Spacciatori feriscono carabiniere

22 Dicembre 2014

Celano, i due arrestati dopo una rocambolesca fuga. L’intervento alla stazione sollecitato dai residenti

CELANO. I carabinieri li sorprendono a spacciare e loro si ribellano con calci e pugni, ferendo un militare. Dopo un inseguimento per i vicoli della città due magrebini, di cui uno pregiudicato, sono stati arrestati. Si tratta di Tabit Abdelghani, 25 anni, e Adil Nadif (27). I residenti si erano rivolti qualche giorno fa alla caserma dei carabinieri di Celano per denunciare il fenomeno dello spaccio, intensificatosi negli ultimi giorni, nei pressi della stazione ferroviaria.

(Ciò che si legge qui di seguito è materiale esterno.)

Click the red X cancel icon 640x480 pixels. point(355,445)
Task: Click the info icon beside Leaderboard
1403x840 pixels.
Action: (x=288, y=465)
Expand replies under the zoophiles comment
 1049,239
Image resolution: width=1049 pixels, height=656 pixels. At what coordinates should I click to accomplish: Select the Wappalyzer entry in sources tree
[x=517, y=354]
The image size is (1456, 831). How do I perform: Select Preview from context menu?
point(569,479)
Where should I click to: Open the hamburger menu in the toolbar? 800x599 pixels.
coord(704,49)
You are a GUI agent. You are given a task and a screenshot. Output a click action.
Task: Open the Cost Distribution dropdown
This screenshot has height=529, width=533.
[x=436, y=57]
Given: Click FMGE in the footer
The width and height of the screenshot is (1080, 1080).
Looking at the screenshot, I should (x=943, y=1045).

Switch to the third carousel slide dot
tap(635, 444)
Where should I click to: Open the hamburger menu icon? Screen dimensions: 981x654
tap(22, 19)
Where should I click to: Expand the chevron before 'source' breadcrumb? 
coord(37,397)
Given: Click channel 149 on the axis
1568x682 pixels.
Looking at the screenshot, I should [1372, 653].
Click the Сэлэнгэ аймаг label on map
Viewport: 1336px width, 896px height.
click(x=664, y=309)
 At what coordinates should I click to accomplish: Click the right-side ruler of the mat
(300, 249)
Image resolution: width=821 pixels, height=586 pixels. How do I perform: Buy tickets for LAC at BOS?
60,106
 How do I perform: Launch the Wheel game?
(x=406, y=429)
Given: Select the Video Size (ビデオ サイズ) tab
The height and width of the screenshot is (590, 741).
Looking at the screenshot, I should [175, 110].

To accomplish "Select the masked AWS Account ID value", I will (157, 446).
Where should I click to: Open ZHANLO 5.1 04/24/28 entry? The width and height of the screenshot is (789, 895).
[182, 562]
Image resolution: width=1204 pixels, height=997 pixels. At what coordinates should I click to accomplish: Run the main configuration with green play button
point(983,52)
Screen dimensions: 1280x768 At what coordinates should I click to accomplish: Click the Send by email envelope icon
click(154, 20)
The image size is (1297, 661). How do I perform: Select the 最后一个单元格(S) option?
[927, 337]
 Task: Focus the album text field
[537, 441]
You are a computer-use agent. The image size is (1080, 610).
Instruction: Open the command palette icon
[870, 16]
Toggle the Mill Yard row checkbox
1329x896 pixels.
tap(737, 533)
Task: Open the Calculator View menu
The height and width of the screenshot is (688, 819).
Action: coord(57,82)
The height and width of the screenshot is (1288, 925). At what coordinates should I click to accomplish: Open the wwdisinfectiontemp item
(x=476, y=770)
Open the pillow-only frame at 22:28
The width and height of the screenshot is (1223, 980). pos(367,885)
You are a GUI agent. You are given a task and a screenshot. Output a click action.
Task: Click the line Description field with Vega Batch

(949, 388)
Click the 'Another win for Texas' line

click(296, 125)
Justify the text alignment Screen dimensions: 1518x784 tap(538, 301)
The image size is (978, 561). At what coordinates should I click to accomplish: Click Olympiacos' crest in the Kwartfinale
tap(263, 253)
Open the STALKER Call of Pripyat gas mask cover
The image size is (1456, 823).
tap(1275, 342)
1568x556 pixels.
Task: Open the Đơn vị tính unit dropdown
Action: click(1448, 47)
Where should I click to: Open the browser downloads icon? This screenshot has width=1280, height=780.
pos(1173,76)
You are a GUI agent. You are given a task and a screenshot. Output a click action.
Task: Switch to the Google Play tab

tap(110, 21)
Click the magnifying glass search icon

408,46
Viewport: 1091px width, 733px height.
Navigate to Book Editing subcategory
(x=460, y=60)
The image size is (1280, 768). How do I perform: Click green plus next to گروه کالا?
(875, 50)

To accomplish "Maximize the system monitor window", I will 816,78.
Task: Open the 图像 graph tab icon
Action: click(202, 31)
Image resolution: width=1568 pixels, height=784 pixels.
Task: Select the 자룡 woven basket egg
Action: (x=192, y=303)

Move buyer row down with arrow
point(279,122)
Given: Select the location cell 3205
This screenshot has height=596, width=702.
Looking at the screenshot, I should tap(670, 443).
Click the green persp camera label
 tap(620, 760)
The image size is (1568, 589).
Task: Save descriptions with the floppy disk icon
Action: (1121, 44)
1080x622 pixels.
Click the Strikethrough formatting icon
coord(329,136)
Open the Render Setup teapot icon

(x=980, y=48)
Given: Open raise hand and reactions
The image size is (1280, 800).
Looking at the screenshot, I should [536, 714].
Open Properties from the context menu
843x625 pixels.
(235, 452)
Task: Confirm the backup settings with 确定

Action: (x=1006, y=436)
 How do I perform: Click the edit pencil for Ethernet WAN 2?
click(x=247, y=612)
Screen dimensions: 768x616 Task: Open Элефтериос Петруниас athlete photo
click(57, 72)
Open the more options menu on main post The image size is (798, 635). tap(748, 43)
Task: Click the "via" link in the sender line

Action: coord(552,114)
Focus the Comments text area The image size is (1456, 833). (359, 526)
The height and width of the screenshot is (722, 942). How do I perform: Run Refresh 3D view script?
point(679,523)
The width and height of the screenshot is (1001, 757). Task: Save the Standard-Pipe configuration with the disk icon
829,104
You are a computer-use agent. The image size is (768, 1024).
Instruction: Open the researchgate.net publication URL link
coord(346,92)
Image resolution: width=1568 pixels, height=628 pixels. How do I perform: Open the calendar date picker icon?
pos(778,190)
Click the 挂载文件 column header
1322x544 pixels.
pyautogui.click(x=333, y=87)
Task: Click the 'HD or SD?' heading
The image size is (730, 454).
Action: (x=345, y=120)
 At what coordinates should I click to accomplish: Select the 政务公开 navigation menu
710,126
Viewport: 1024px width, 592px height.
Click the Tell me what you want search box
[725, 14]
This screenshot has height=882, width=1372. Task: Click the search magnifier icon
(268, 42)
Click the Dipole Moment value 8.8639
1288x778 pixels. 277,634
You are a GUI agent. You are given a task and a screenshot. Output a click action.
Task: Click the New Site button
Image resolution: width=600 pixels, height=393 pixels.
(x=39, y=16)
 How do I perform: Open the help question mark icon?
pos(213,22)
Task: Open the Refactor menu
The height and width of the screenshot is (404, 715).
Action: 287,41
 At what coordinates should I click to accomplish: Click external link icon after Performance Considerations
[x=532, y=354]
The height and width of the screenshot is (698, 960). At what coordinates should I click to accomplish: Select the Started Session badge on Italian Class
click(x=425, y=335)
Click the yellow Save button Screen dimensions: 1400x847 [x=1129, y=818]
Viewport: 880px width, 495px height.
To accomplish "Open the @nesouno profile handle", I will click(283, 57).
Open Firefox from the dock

I due erano stati visti alla stazione anche nelle ore in cui scendevano dai treni i primi turisti, arrivati nella Marsica per le festività. Da qui sono scattati pattugliamenti mirati, con appostamenti e indagini specifiche, coordinate dal tenente della compagnia di Avezzano, Marco Mascolo. Sono stati ascoltati anche dei testimoni. Fino all’altra notte, quando all’una e mezza i carabinieri di Gioia dei Marsi, al comando del maresciallo Loreto Ferrari, supportati da quelli di Ortucchio e di San Benedetto, rispettivamente coordinati dai comandanti Pasquale Leone e Loreto Colabianchi, sono entrati in azione. I due spacciatori sono stati sorpresi mentre cedevano la droga a dei ragazzi del posto. Una volta fermati dai carabinieri i due hanno provato prima a ribellarsi, tirando calci e pugni ai militari e poi si sono dati alla fuga. Un militare è rimasto ferito e si è poi fatto curare all’ospedale di Avezzano. È stato giudicato guaribile in quattro giorni. I due giovani, di origine magrebina, sono stati trovati in possesso di cinque grammi di cocaina, già suddivisa in dosi per lo spaccio. Sono stati arrestati e trasferiti al carcere di Avezzano. Sono difesi dagli avvocati Gianluca e Pasquale Motta. (m.t.)